= The Naked Truth (1992 film) =

Comedy film by Nico Mastorakis

The Naked Truth is a 1992 comedy film starring Robert Caso and Kevin Schon. Also featured in the film are Zsa Zsa Gabor, Lou Ferrigno, Erik Estrada, Ted Lange, Billy Barty, Yvonne De Carlo, Norman Fell, Little Richard, David Birney, M. Emmet Walsh, Dick Gautier, John Vernon, Camilla Sparv, Brian Thompson, and Natasha Pavlovich among others.

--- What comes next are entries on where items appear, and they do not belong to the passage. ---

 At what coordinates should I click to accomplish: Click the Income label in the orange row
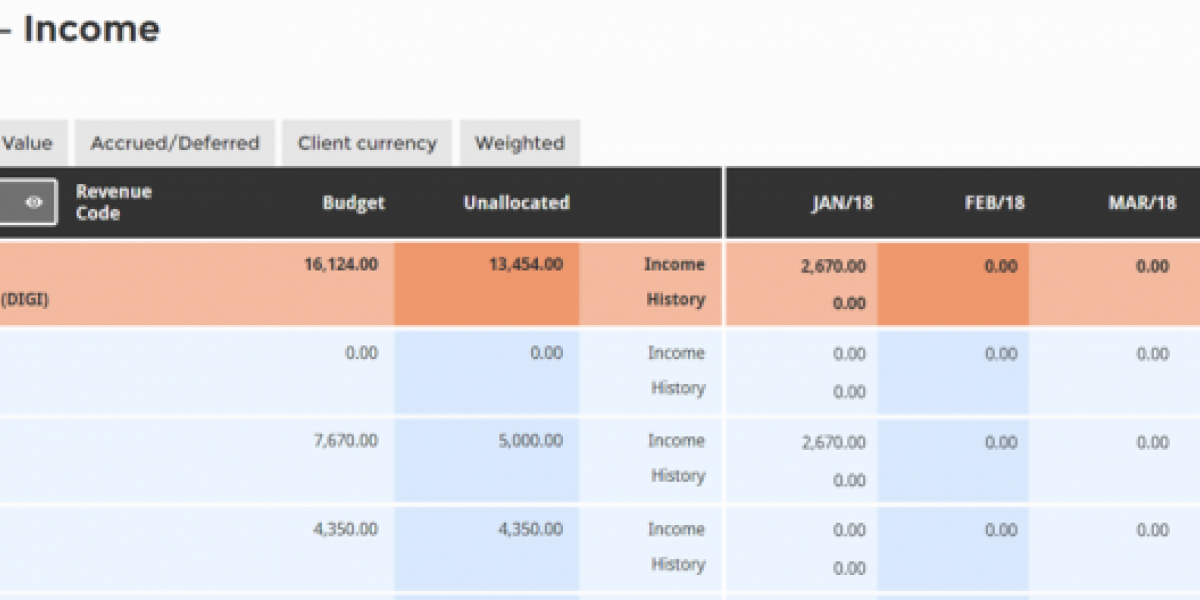click(674, 264)
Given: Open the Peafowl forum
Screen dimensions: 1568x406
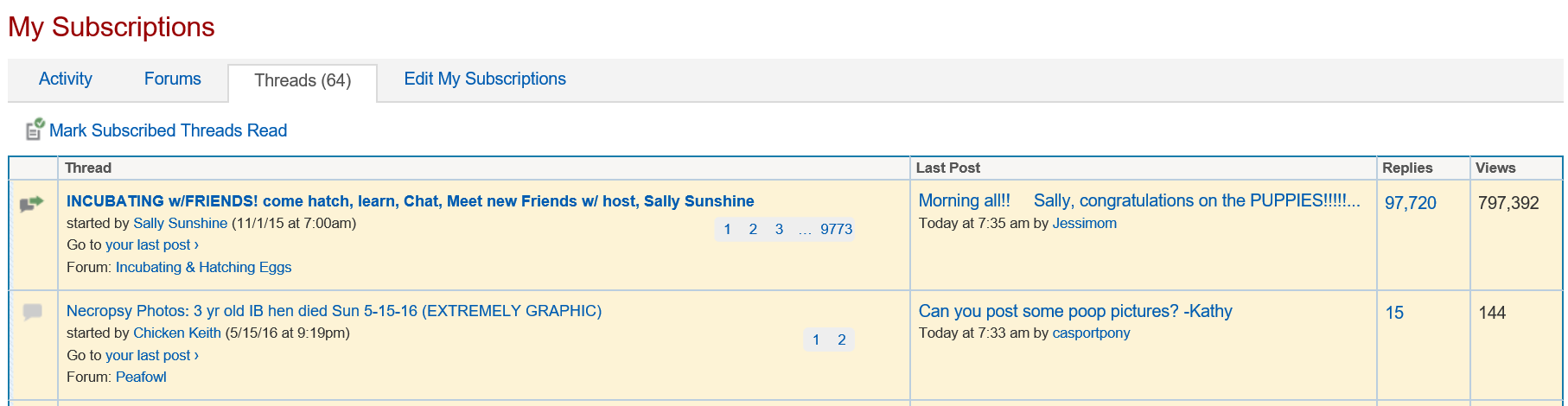Looking at the screenshot, I should coord(141,377).
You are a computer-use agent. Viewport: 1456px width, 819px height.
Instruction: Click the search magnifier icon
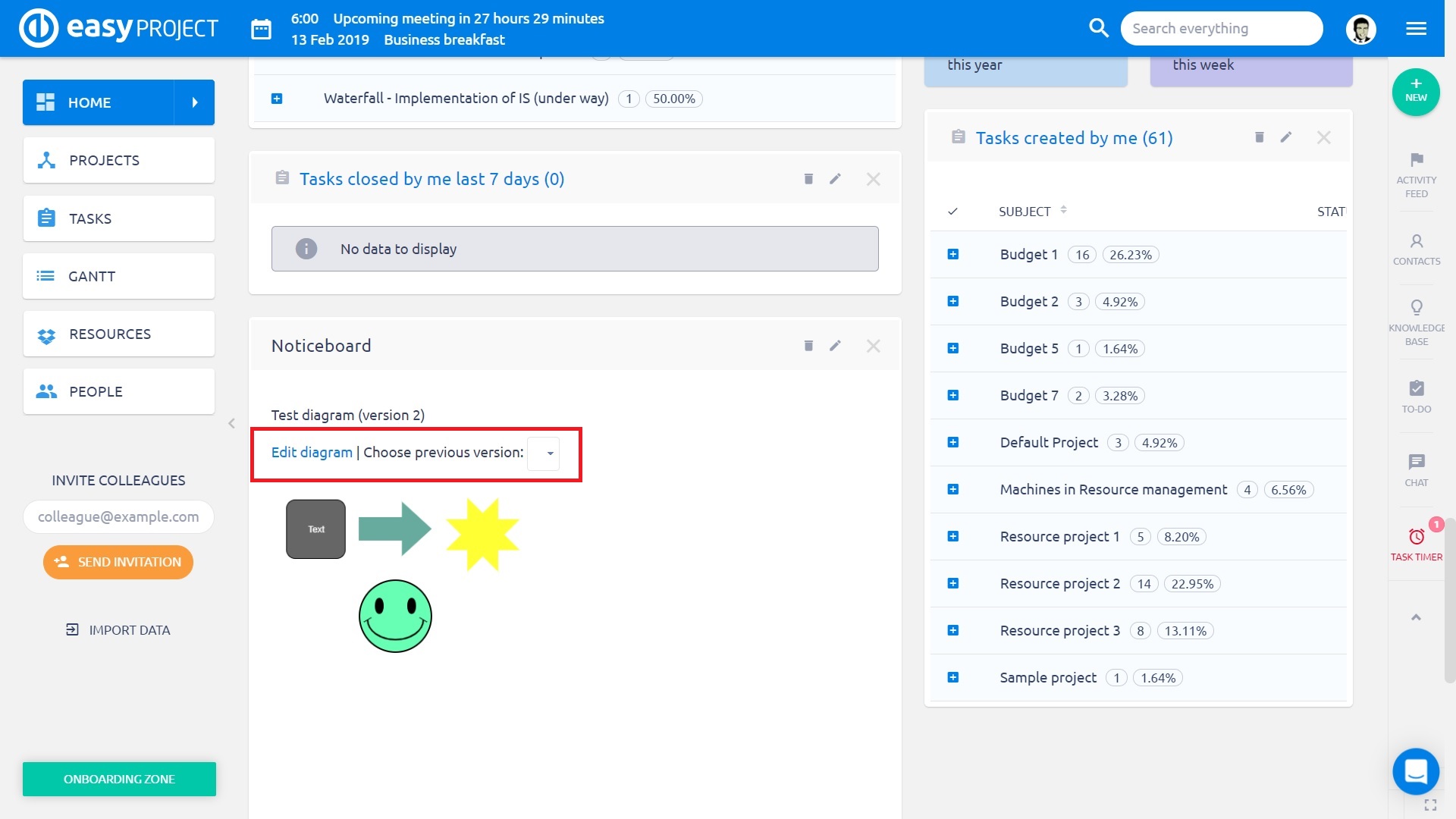(1098, 28)
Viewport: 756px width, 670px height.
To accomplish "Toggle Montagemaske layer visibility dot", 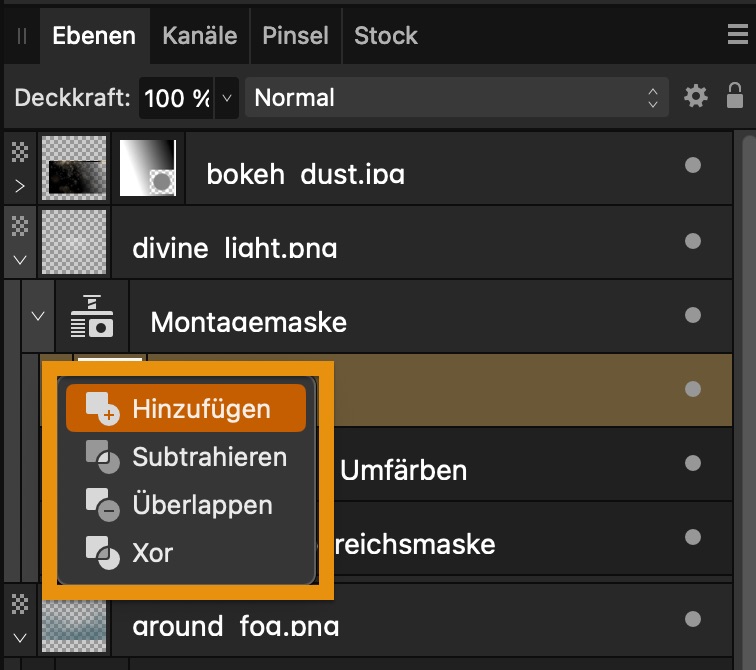I will [x=693, y=316].
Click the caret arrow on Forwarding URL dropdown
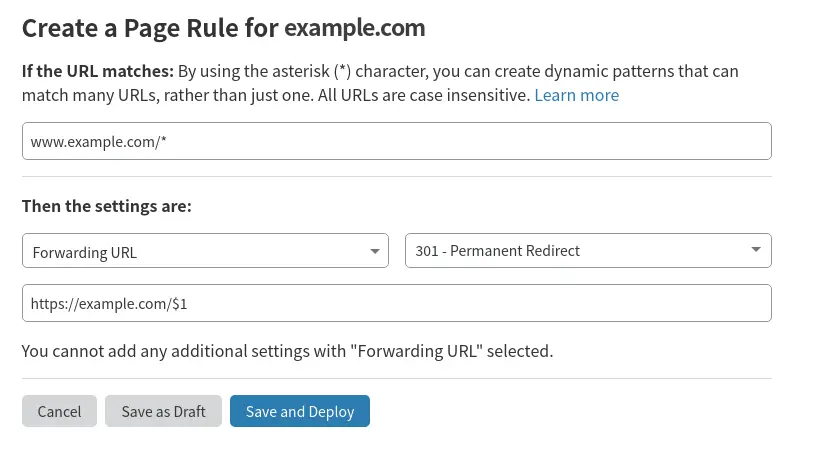Screen dimensions: 823x453 click(x=375, y=251)
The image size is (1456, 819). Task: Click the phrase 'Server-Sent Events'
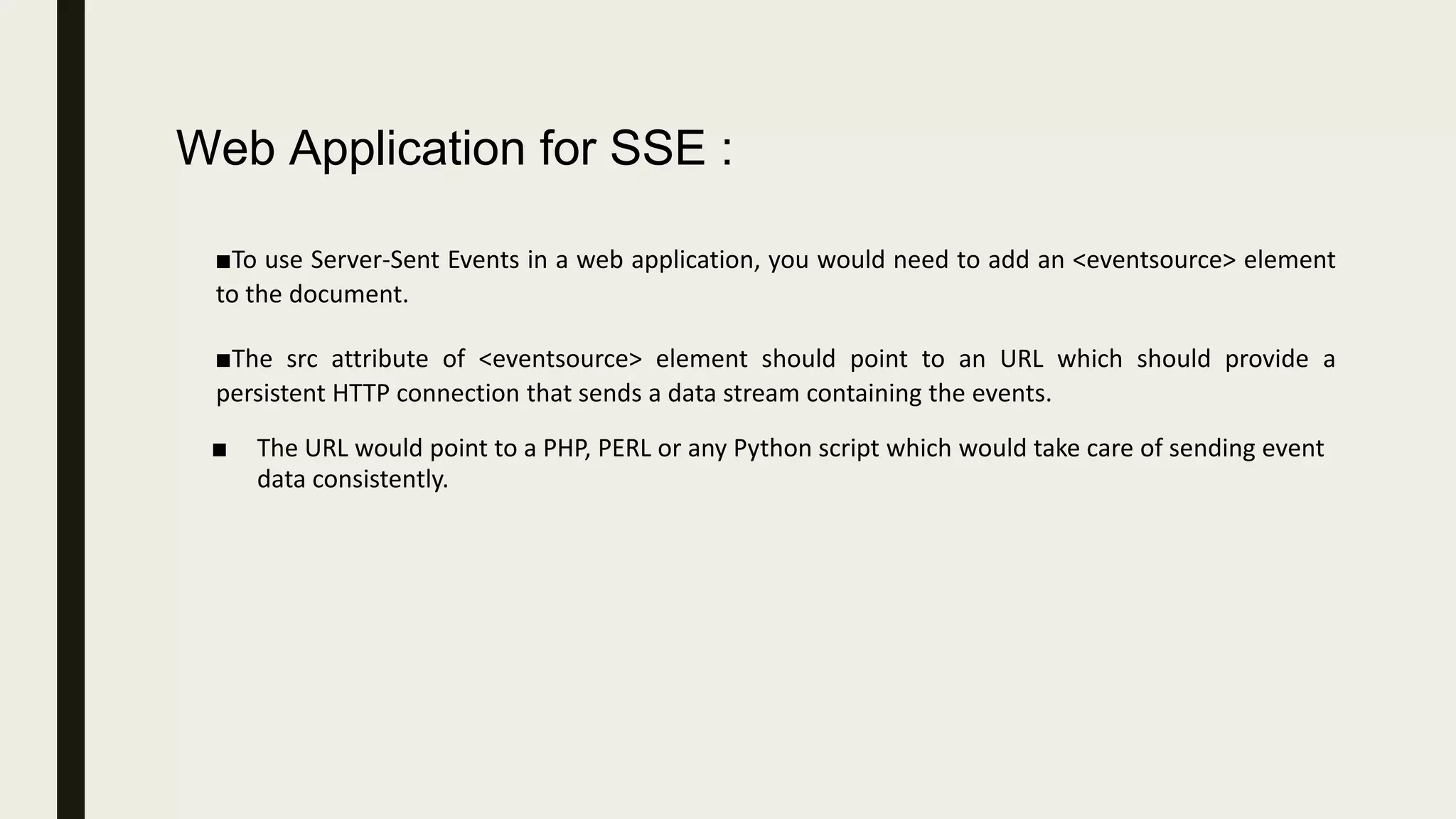coord(415,260)
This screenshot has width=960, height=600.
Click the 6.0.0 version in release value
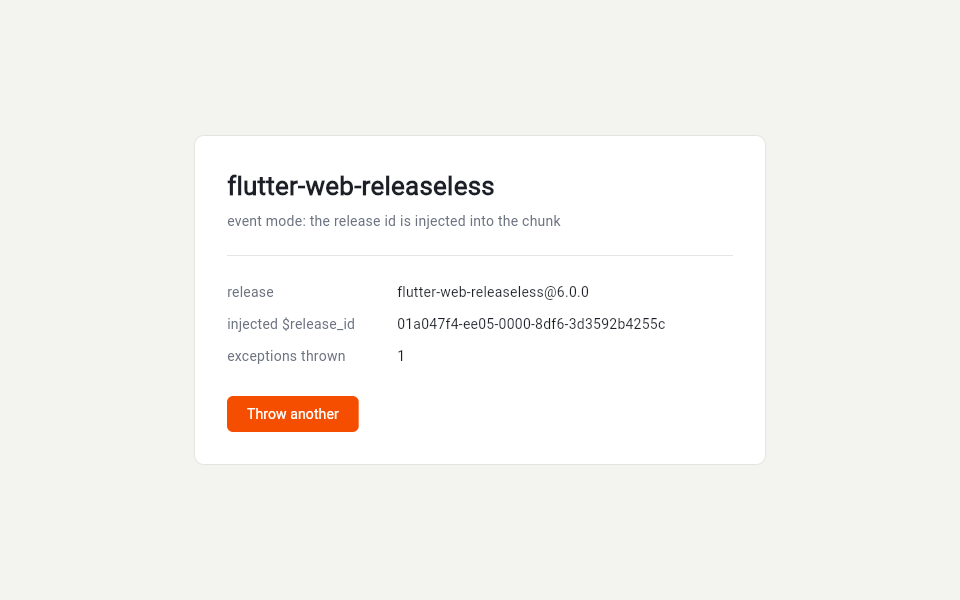[x=572, y=292]
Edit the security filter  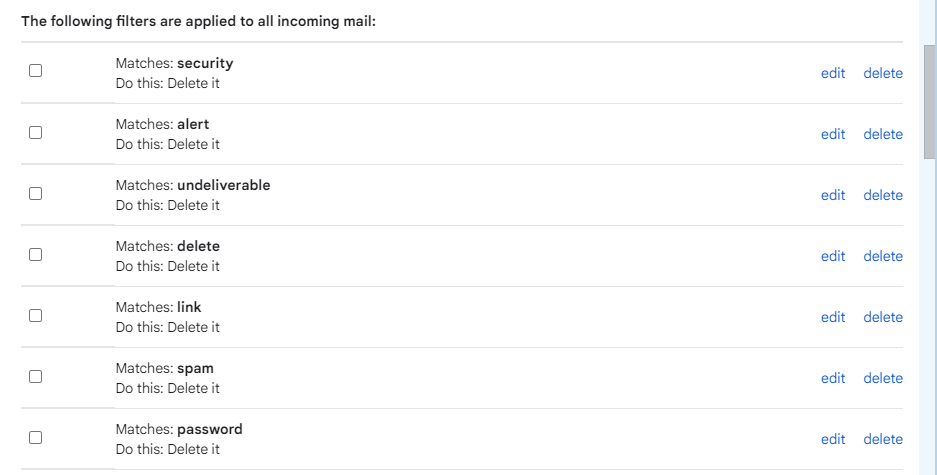[x=833, y=73]
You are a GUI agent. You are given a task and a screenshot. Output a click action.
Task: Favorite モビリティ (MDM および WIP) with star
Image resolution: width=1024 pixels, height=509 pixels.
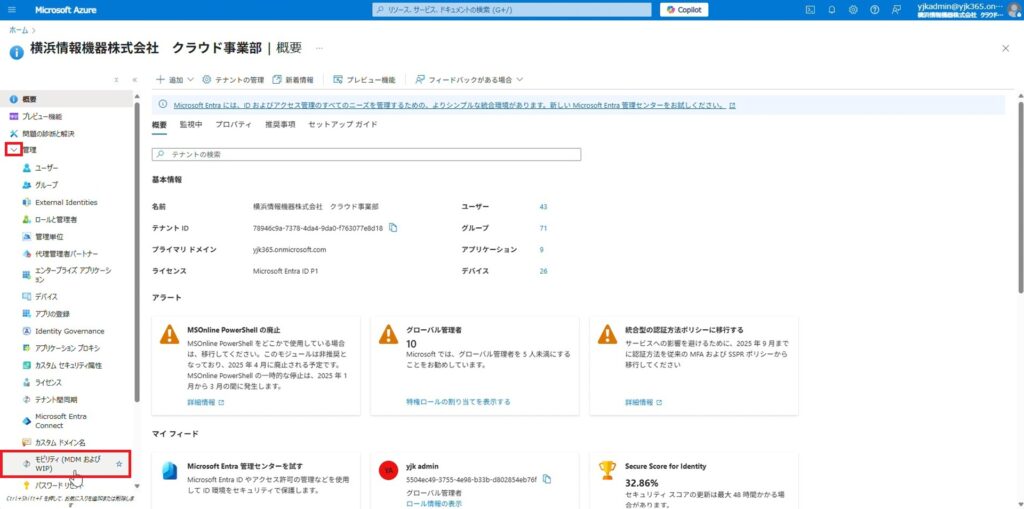[120, 463]
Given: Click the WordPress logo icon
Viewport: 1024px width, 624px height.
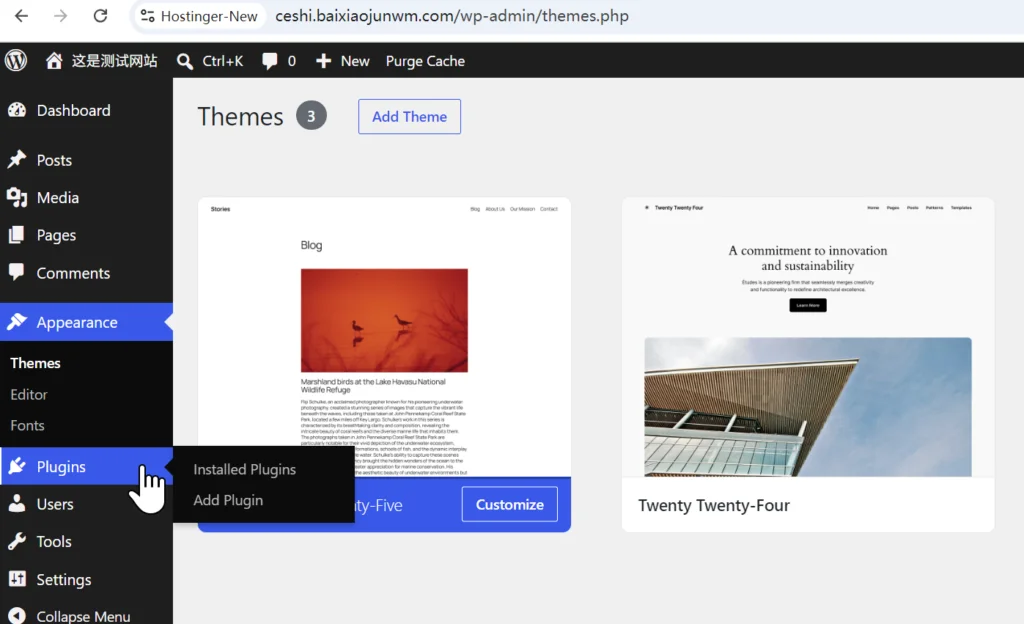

It is directed by Nico Mastorakis.

== Plot ==
A take-off on the 1959 film Some Like It Hot—the film follows two men who witness a murder, dress up like women to escape, and wind up hiding in the house of a drug dealer.

== Cast ==
- Robert Caso as Frank I / Ethel
- Kevin Schon as Frank II / Mirabelle
- Courtney Gibbs as Misty Blue / Joanne
- Herb Edelman as Rupert Hess (credited as Herbert Edelman)
- Brian Thompson as Bruno
- M. Emmet Walsh as Garcia / Gesundheim
- Billy Barty as The Bell Boy
- Alex Cord as Herskovitz
- Yvonne De Carlo as Mrs. Hess
- Erik Estrada as Gonzales
- Norman Fell as Dentist
- Lou Ferrigno as Fed #1
- David Birney as Fed #2
- Dick Gautier as The Bartender
- Ted Lange as Flower Peddler
- Little Richard as Airborne Mustard Lover
- Bubba Smith as Cop
- Zsa Zsa Gabor as Stewardess
- Shannon Tweed as First Class Stewardess
- John Vernon as Von Bulo
- Shelley Michelle as Miss Honduras
- Julie Gray as Miss Hungary
- Lisa Altamirano as Miss Spain
- Cindy Ambuehl as Miss Italy
- Donna Baltron as Miss Cuba
- Penelope Crabtree as Miss Poland
- Natasha Pavlovich as Miss Bolivia
- Kelly Fine as Miss Iraq
- Maureen Flaherty as Miss Romania
- Andrea Parker as Miss France
- Spice Williams-Crosby as Samantha "Sam" (credited as Spice Williams)
- Jamee Natella as Waitress
- Sia Faraki as Girl On Plane

== Release ==
The movie made its premiere on Cinemax on May 3, 1993. The film did not arrive on any format until 1999, when Simitar Video released the film onto DVD. In 2003, Omega Entertainment through Image Entertainment released an extended version of the film onto DVD.